• Vorliegender Text:
• • • • •
IPS-Inter Press Service Deutschland GmbH
IPS-Tagesdienst vom 17. März 2014

Iran: Bewertung der Menschenrechtslage aus weiter Ferne - UN-Sonderberichterstatter fordert Einladung

von Omid Memarian


Bild: © Mit freundlicher Genehmigung von Shaheeds Büro

UN-Sonderberichterstatter Ahmed Shaheed bei der Vorstellung seines Berichts vor dem UN-Menschenrechtsrat in Genf am 14. März
Bild: © Mit freundlicher Genehmigung von Shaheeds Büro

Genf, 17. März (IPS) - Nach der Veröffentlichung seines Menschenrechtsberichts über die Lage im Iran hat der UN-Sonderberichterstatter Ahmed Shaheed die Regierung in Teheran aufgefordert, ihm die Ausübung seines Mandats zu ermöglichen, indem ihm der Besuch des Landes gestattet wird.

Seit neun Jahren sei keinem einzigen UN-Mandatsträger erlaubt worden, sich vor Ort umzusehen, erklärte Shaheed am Sitz des UN-Menschenrechtsrats in Genf gegenüber IPS. Es sei an der Zeit, "dass man mir und anderen erlaubt, unsere Arbeit zu tun". Shaheed ist seit Juni 2011 UN-Sonderberichterstatter für den Iran und hat dem UN-Menschenrechtsrat am 14. März in Genf seinen dritten Bericht vorgelegt.

Der 104 Seiten lange Report basiert auf Interviews, die im Dezember mit 72 in Europa lebenden Iranern geführt wurden. Ferner berücksichtigt er die Aussagen von 61 Iranern im Iran und in der Türkei, die im letzten Quartal 2014 befragt werden konnten. Zudem wertete der UN-Sonderberichterstatter die Berichte verschiedener Organisationen aus, die die Rechte ethnischer und religiöser Minderheiten im Iran im Blick haben.

Shaheed begrüßte zwar die "positiven Zugeständnisse" des Irans seit Beginn der Präsidentschaft von Hassan Rouhani im vergangenen August. Doch reichten sie derzeit bei weitem nicht aus, um die fundamentalen Menschenrechtsbedenken auszuräumen.

Seit Beginn seiner Amtszeit wurden dem Bericht zufolge mindestens 1.539 Menschen im Iran hingerichtet, 955 bis 962 von ihnen wegen Drogenhandel. Für das letzte Jahr geht Shaheed von 687 Hinrichtungen aus, von denen 369 von offizieller oder halboffizieller Stelle angekündigt worden waren. Das sind 165 Exekutionen mehr als 2012, obwohl es 2013 Zeiträume mit einer geringen Zahl von Hinrichtungen gab: Vom 1. März bis 15. April waren es vier, während der Präsidentschaftswahlen vom 23. Mai bis 16. Juni zwei und im Fastenmonat Ramadan vom 8. Juli bis 13. August drei.
• • • • •
• Bereitgestellte Datensätze:
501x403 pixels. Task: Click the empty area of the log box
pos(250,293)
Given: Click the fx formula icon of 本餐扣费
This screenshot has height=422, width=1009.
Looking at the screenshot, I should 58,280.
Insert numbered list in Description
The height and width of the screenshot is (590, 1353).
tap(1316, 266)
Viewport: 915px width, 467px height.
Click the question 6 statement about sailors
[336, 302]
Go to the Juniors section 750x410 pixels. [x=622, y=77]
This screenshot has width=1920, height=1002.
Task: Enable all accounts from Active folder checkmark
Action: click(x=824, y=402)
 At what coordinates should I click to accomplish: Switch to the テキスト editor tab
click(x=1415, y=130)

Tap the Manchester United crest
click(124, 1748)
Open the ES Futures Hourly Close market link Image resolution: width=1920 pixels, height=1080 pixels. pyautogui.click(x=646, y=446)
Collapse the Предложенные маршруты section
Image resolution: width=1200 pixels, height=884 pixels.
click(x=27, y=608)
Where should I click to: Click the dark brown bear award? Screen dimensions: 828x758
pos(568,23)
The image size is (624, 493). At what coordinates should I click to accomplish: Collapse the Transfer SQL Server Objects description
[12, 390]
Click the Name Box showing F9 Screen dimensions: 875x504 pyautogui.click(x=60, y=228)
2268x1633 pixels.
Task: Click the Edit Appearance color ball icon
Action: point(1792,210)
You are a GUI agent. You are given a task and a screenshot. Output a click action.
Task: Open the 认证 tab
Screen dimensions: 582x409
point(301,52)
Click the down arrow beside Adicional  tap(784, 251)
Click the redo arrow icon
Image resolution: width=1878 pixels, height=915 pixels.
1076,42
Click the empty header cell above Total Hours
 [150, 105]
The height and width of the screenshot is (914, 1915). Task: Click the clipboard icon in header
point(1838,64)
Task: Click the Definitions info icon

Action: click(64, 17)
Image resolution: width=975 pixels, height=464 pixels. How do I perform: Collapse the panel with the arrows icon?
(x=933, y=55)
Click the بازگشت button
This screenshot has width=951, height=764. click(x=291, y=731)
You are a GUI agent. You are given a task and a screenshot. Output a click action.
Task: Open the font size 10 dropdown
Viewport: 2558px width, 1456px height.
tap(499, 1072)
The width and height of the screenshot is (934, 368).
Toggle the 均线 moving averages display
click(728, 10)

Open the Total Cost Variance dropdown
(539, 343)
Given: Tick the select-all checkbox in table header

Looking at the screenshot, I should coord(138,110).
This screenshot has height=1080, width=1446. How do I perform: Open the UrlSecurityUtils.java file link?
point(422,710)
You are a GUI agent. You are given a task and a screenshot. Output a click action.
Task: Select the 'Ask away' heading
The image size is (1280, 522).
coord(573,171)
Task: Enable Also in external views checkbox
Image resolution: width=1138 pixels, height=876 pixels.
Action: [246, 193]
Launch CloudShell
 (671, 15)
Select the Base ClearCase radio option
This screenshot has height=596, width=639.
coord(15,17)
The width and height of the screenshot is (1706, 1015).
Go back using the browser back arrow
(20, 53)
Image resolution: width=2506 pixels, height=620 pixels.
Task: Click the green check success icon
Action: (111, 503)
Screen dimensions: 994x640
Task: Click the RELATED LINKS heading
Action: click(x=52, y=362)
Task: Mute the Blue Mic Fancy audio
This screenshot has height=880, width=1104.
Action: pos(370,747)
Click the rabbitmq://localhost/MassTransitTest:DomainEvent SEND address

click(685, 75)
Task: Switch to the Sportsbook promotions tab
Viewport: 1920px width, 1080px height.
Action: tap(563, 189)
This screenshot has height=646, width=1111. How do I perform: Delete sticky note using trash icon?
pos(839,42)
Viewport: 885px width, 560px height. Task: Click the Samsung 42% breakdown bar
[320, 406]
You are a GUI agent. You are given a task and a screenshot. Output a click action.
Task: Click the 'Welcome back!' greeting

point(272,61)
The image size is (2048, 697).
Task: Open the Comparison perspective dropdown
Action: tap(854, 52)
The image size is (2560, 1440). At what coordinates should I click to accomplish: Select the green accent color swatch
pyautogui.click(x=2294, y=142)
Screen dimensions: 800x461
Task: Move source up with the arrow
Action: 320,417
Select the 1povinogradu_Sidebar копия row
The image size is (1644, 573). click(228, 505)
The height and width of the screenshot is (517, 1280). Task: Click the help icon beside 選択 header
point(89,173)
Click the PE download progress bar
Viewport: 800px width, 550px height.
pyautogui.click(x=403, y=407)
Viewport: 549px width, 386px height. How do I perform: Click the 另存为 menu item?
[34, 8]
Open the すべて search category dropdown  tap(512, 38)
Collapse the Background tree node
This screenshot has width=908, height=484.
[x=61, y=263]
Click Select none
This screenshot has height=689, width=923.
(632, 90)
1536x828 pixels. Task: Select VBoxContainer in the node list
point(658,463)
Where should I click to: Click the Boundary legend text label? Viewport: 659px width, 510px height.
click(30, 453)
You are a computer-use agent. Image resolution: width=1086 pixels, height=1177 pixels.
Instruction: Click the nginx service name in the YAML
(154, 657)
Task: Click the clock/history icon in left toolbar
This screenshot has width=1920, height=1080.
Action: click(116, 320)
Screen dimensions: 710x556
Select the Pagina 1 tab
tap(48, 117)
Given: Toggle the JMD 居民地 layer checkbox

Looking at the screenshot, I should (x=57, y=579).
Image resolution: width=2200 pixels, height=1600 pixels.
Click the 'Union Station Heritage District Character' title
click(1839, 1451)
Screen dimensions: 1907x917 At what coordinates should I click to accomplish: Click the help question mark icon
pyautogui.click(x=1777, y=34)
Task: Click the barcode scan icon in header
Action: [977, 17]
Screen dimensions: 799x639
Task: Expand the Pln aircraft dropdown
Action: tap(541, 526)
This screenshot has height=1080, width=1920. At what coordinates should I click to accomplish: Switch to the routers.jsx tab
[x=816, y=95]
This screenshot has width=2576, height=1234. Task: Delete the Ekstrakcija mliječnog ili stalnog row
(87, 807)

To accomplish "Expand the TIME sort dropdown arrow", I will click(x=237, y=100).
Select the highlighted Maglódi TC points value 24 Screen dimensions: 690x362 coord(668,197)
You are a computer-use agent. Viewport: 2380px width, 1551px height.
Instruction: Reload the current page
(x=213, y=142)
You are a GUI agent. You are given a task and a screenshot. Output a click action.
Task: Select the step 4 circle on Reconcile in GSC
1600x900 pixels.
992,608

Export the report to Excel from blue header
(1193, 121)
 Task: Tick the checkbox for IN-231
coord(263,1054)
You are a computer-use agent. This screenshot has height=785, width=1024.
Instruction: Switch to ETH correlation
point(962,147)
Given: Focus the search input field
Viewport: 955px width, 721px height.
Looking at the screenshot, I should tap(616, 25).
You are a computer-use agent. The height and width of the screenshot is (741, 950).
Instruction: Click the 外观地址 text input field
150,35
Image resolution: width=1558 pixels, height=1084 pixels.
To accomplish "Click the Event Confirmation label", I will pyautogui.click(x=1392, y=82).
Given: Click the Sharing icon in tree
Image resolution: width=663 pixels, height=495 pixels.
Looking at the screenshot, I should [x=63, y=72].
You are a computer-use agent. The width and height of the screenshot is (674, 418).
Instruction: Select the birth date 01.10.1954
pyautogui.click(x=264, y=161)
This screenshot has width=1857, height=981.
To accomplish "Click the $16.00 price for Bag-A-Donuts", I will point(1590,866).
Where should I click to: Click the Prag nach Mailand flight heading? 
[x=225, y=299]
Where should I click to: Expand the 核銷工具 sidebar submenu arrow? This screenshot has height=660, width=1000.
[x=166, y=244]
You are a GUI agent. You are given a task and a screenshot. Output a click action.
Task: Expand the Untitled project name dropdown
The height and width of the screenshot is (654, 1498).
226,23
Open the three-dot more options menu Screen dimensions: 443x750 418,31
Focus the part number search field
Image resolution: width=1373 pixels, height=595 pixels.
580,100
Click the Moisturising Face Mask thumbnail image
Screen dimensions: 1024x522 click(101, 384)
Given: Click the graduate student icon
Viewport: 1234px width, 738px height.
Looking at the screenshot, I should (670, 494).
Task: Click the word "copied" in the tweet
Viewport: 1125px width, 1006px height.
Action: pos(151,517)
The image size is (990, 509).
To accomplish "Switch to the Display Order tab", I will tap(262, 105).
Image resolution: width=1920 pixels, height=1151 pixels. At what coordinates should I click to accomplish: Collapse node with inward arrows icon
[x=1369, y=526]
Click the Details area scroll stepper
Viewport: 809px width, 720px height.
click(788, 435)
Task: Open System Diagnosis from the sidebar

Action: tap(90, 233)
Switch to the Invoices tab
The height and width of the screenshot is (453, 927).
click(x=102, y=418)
• • • • •
• Aufgabe A: Wie lässt sich der Artikel zur Menschenrechtslage im Iran in zwei Sätzen zusammenfassen?
• Aufgabe B:
Beantworte anhand des Artikels zur Menschenrechtslage im Iran die folgenden Fragen:
(i) Seit wann ist Ahmed Shaheed UN-Sonderberichterstatter für den Iran?
(ii) Mit wie vielen in Europa lebenden Iranern wurden für den Bericht Interviews geführt?
(iii) Von wie vielen Hinrichtungen im letzten Jahr geht Shaheed aus?
• Aufgabe C: Führe den Artikel zur Menschenrechtslage im Iran im Anschluss an seinen letzten Satz fort.

• Antwort A: Nach der Vorlage seines dritten Berichts vor dem UN-Menschenrechtsrat in Genf forderte der UN-Sonderberichterstatter Ahmed Shaheed die Regierung in Teheran auf, ihm einen Besuch des Landes zu gestatten, da seit neun Jahren keinem UN-Mandatsträger erlaubt worden sei, sich vor Ort umzusehen. Er begrüßte zwar die Zugeständnisse seit Beginn der Präsidentschaft Hassan Rouhanis, hielt sie aber für bei weitem nicht ausreichend, und seinem Bericht zufolge wurden seit Beginn seiner Amtszeit mindestens 1.539 Menschen im Iran hingerichtet.

• Antwort B:
(i) Seit Juni 2011.
(ii) Mit 72 in Europa lebenden Iranern.
(iii) Von 687 Hinrichtungen.

• Antwort C:
Öffentliche Hinrichtungen

2013 wurden mindestens 57 Iraner öffentlich gehängt, wobei einer von ihnen überlebte und begnadigt wurde. Bei den Opfern handelte es sich in 28 Fällen um Frauen. Ausgehend von Beschuldigungen, wonach Aktivisten, Vertreter ethnischer und religiöser Minderheiten und Journalisten Übergriffen und willkürlichen Verhaftungen ausgesetzt sind, schätzt der UN-Sonderberichterstatter die Zahl der politischen Gefangenen im Iran auf derzeit etwa 900.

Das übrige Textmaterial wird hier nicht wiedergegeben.